Indonesia sebenarnya memiliki peluang emas (golden change) untuk menjadi Negara sukses melebihi kawasan bahkan di dunia. Indonesia memiliki modal strategis: menyangkut geografi, demografi, dan sejarah. Indonesia harus mampu memanfaatkan posisi geografisnya yang terletak di jantung kawasan pertumbuhan ekonomi tertinggi dunia mencakup Asia Timur, Asia Selatan, dan Australia-Selandia Baru. Bentang daratan dan lautan yang luas dengan pantai terpanjang di dunia (80.000 Km), posisi tropis, fluktuasi iklim yang rendah, serta kesuburan tanah dan keragaman hayati alamiah (biodiversity) nomor dua di dunia yang dimiliki merupakan potensi yang besar.
Bila visi Indonesia 2030 tercapai maka acuan capaian Millenium Development Goals (MDGs) jauh terlampaui, pendapatan per kapita jauh diatas 10.000 dollar AS. Indonesia tidak lagi bertumpu pada industri dan ekonomi komoditas, namun telah berkembang perekonomiannya pada pengetahuan. Dalam mewujudkannya, tidak hanya diperlukan pelaku yang kapabel dalam inovasi, tatakelola dan strategi manajemen, namun juga menjadi syarat bagi performa yang lebih baik dari sekarang, mengenai peran politik, media, swasta, dan LSM. Kini dengan product domestic bruto (PDB) 700 miliar dollar AS, Indonesia telah masuk dalam Negara G-20.

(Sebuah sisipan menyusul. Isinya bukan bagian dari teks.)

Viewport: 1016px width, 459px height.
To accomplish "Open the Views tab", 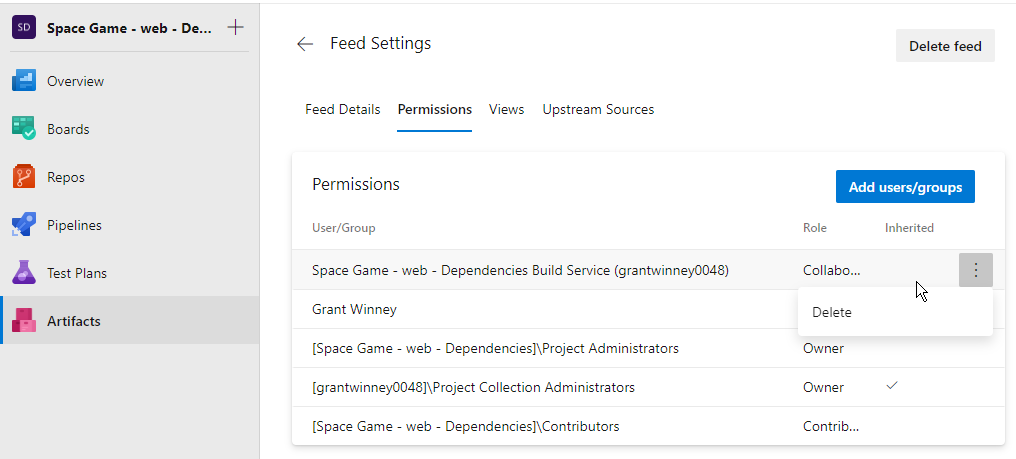I will coord(506,109).
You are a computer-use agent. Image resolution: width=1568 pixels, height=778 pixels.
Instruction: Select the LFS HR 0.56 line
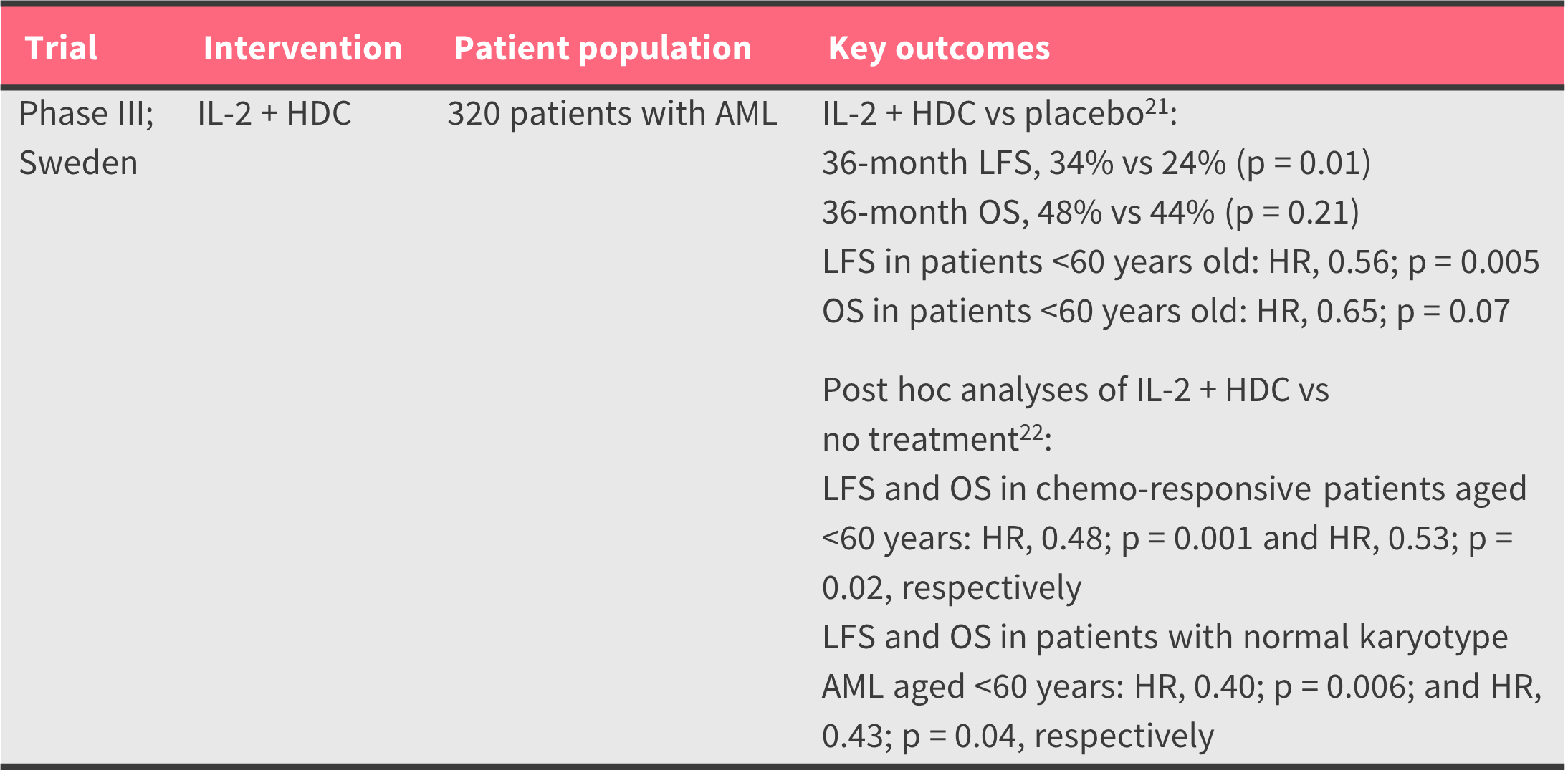[1180, 262]
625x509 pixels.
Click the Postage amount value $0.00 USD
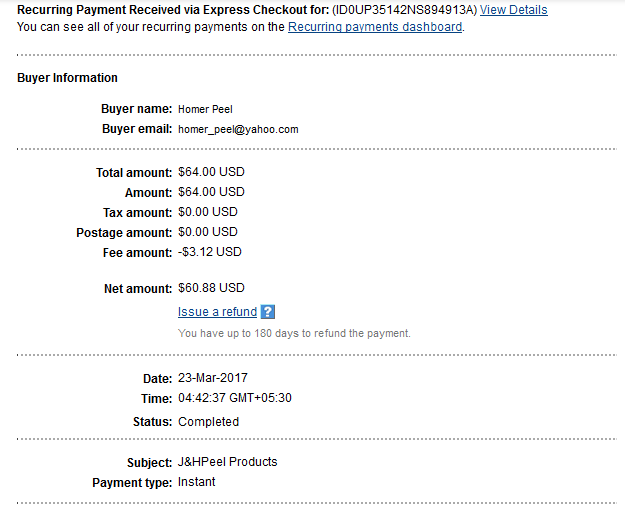coord(208,232)
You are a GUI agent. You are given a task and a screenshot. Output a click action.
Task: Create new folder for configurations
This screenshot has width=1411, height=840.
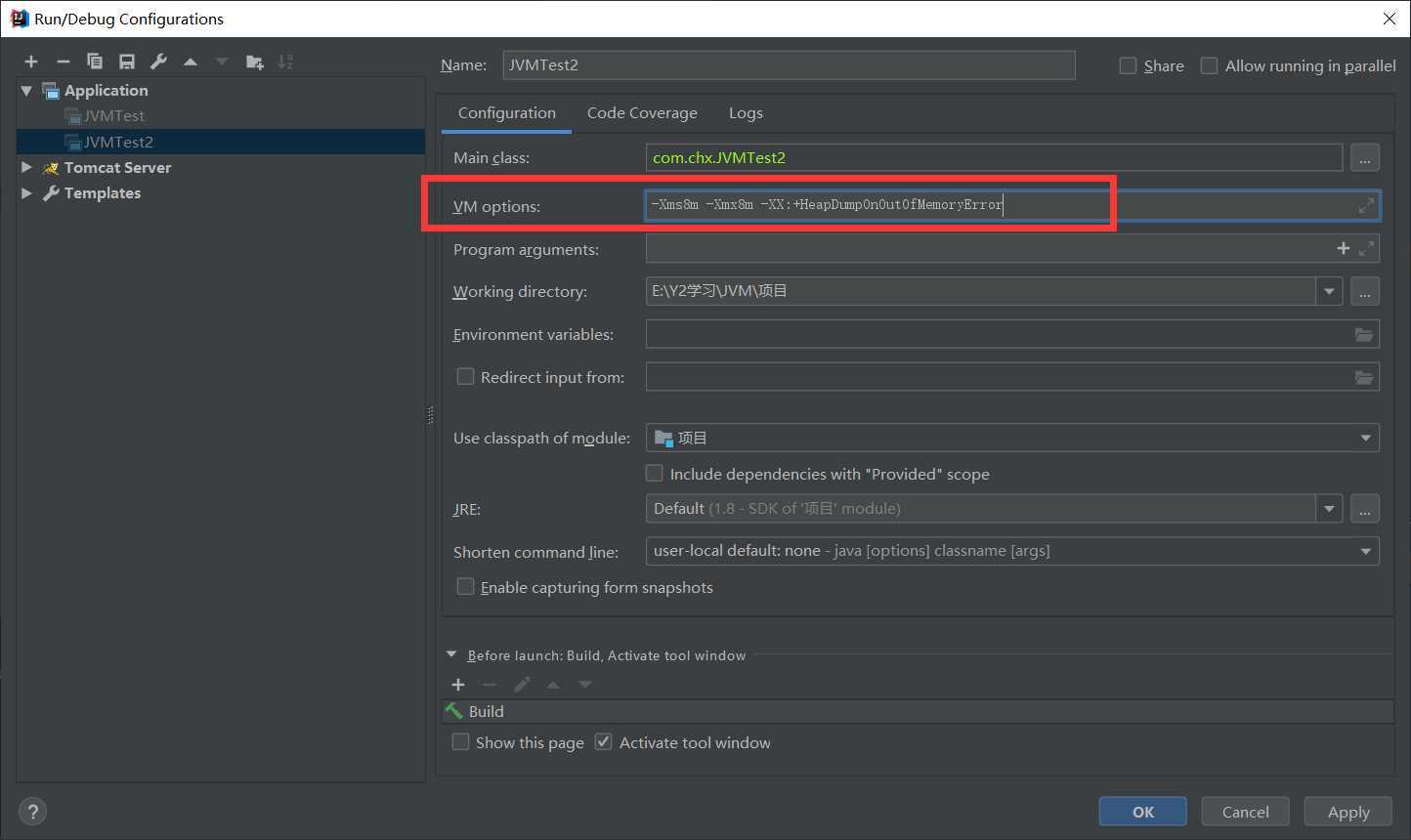pos(255,62)
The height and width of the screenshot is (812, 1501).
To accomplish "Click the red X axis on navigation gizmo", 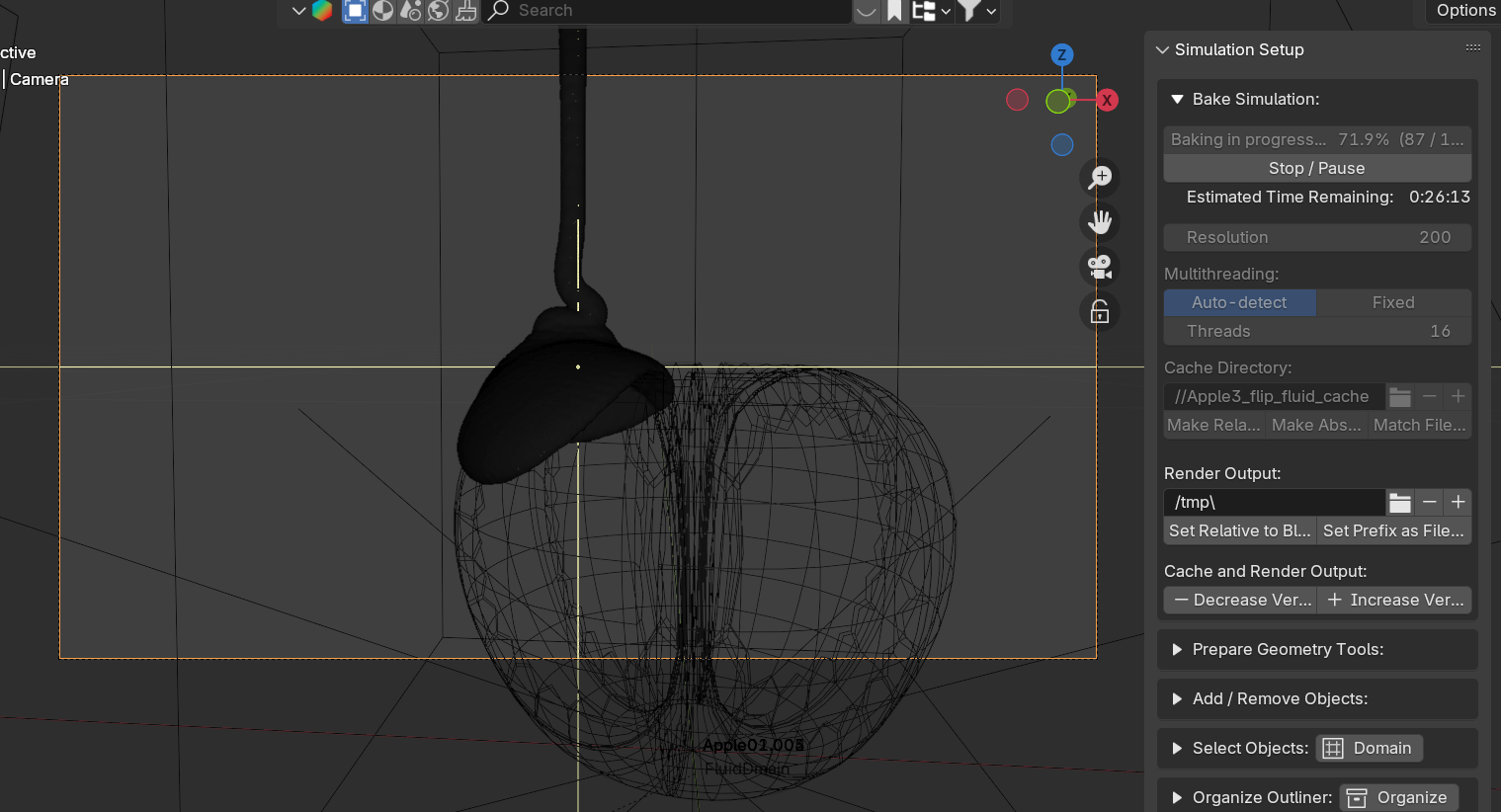I will 1107,100.
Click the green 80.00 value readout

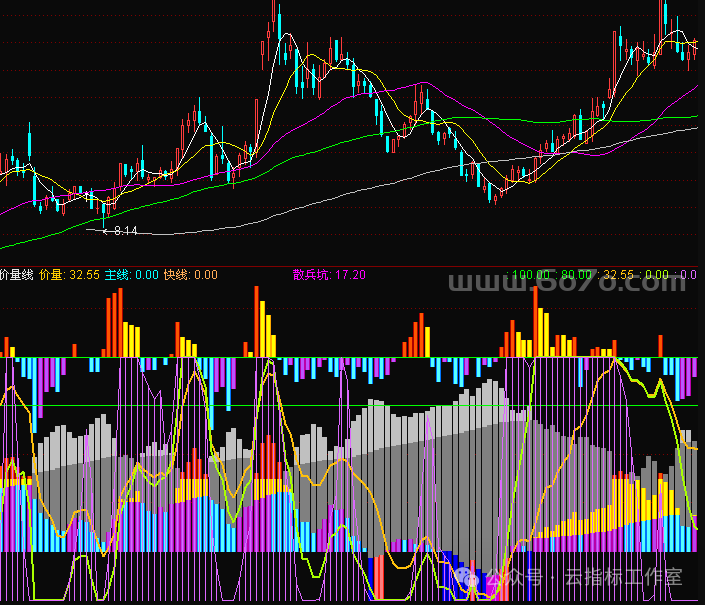tap(576, 275)
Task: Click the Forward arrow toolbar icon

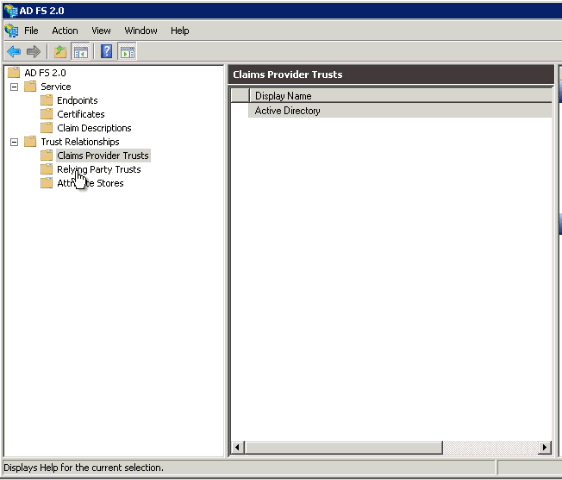Action: 34,52
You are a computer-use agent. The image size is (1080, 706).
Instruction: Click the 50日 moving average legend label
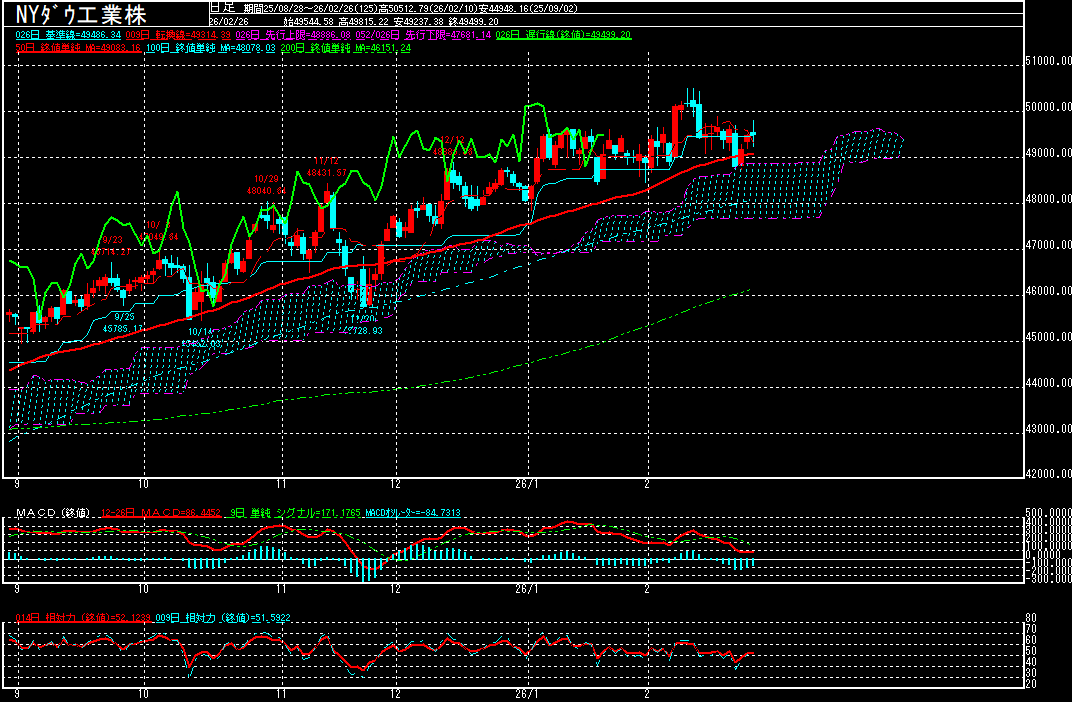(x=75, y=47)
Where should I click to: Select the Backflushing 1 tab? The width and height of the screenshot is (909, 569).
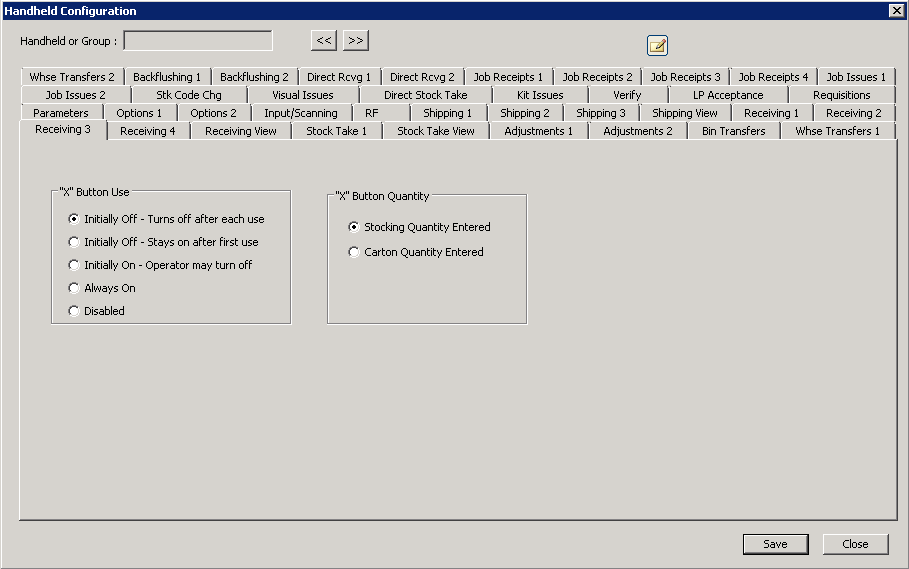[x=167, y=77]
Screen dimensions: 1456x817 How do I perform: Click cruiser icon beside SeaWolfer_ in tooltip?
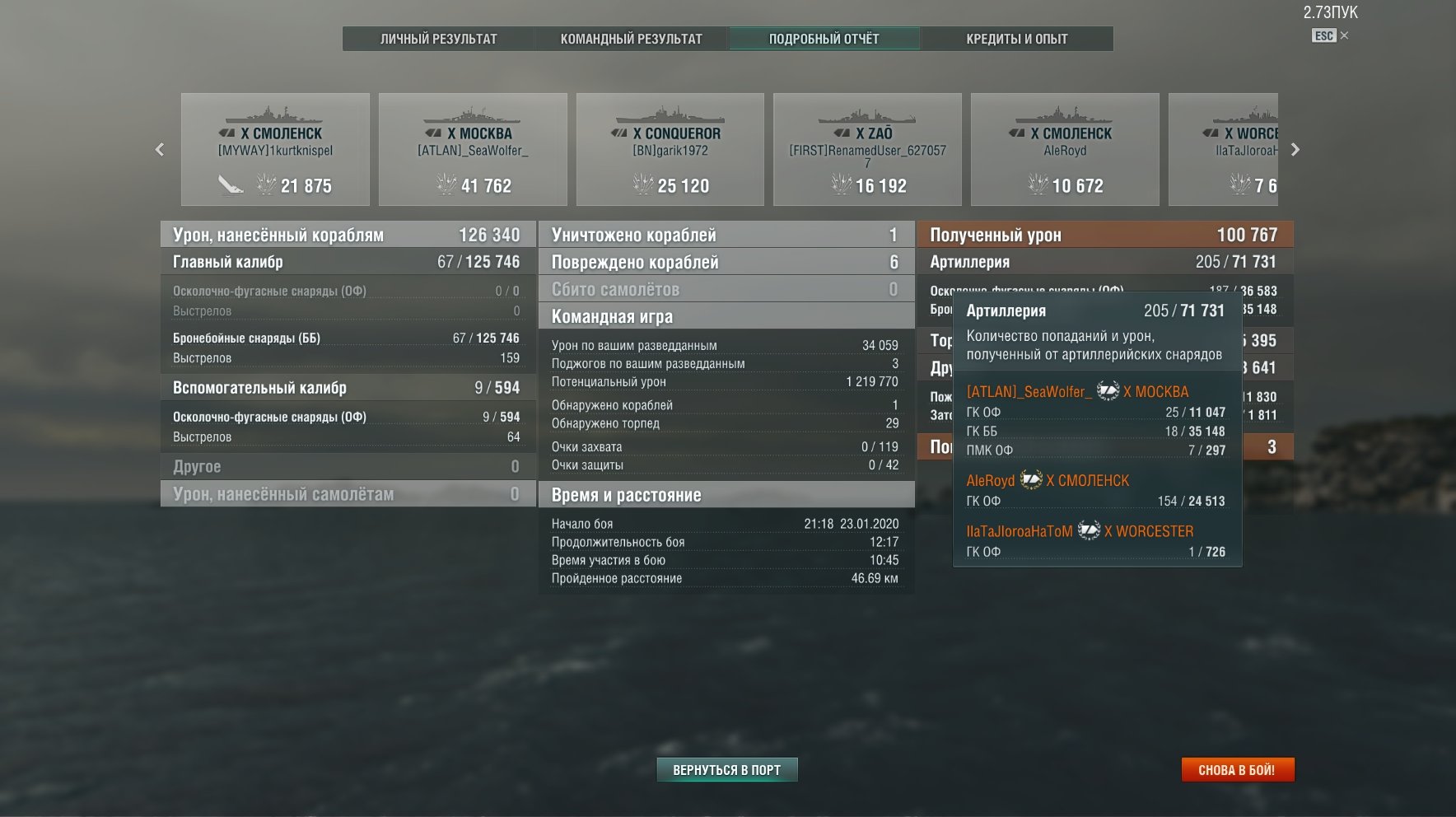click(1108, 391)
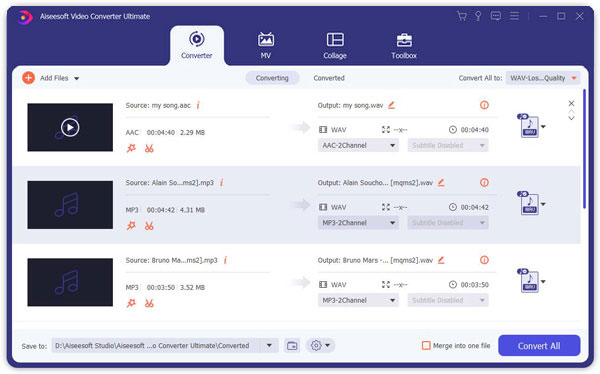Open the shopping cart icon in title bar

click(x=462, y=16)

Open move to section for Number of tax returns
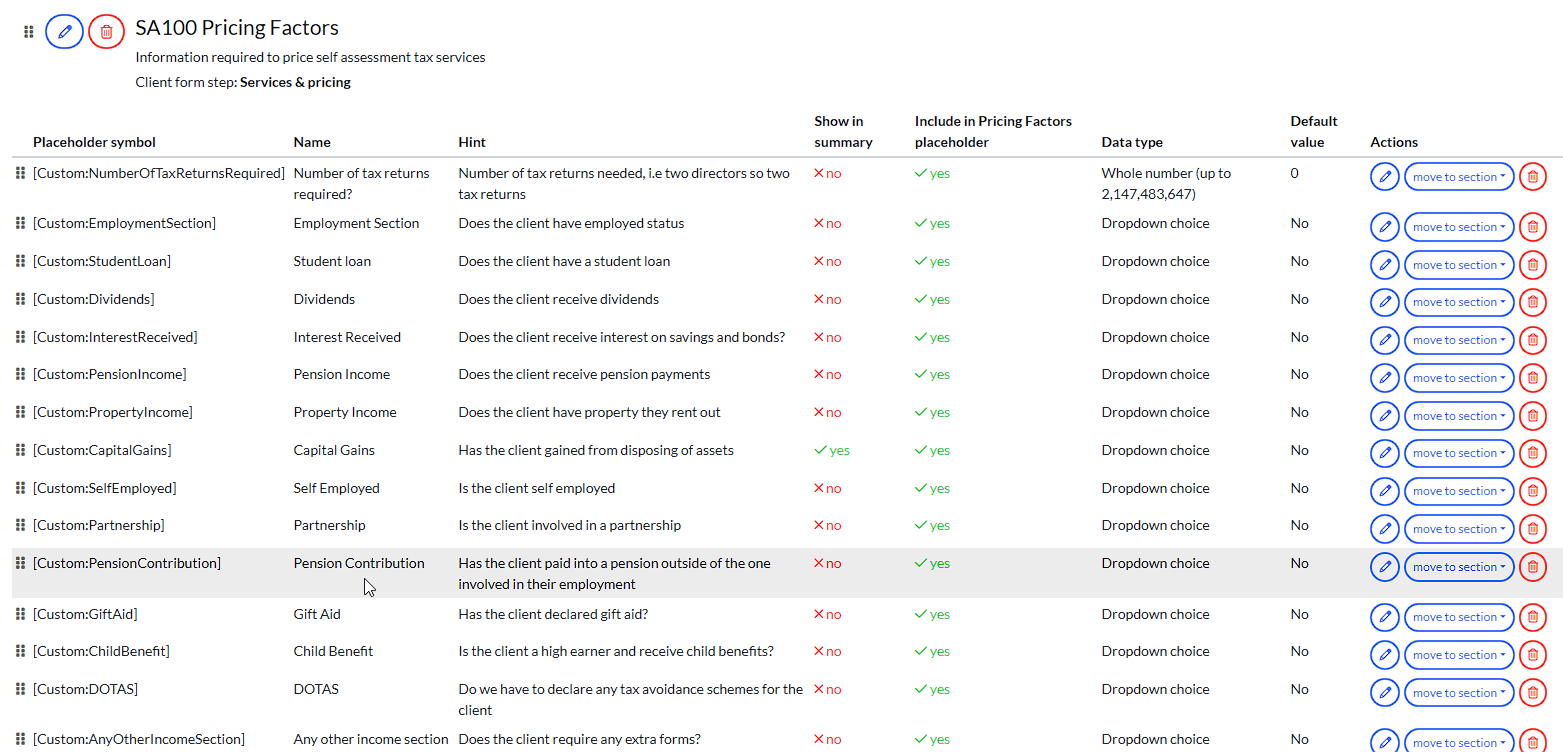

Namun kita masih dihadapkan pada masalah kemiskinan. Berdasarkan data Badan Pusat Statistik, jumlah penurunan kemiskinan semakin menurun year on year. Pada kuartal I tahun 2009 penduduk miskin sebesar 32,53 juta (14,15%) menjadi 32,02 juta orang (13,33%) pada kuartal I tahun 2010, berarti hanya turun 0,82%; dimana tahun sebelumnya turun sebesar 1,27%. Penurunan kemiskinan di pedesaan lebih kecil daripada penurunan kemiskinan di perkotaan. Kondisi ini akan merugikan laju mewujudkan Indonesia modern, karena sebagian besar penduduk adalah petani (lebih dari 60% penduduk Indonesia masih bergantung kehidupannya dari pertanian baik di perkotaan maupun di pedesaan).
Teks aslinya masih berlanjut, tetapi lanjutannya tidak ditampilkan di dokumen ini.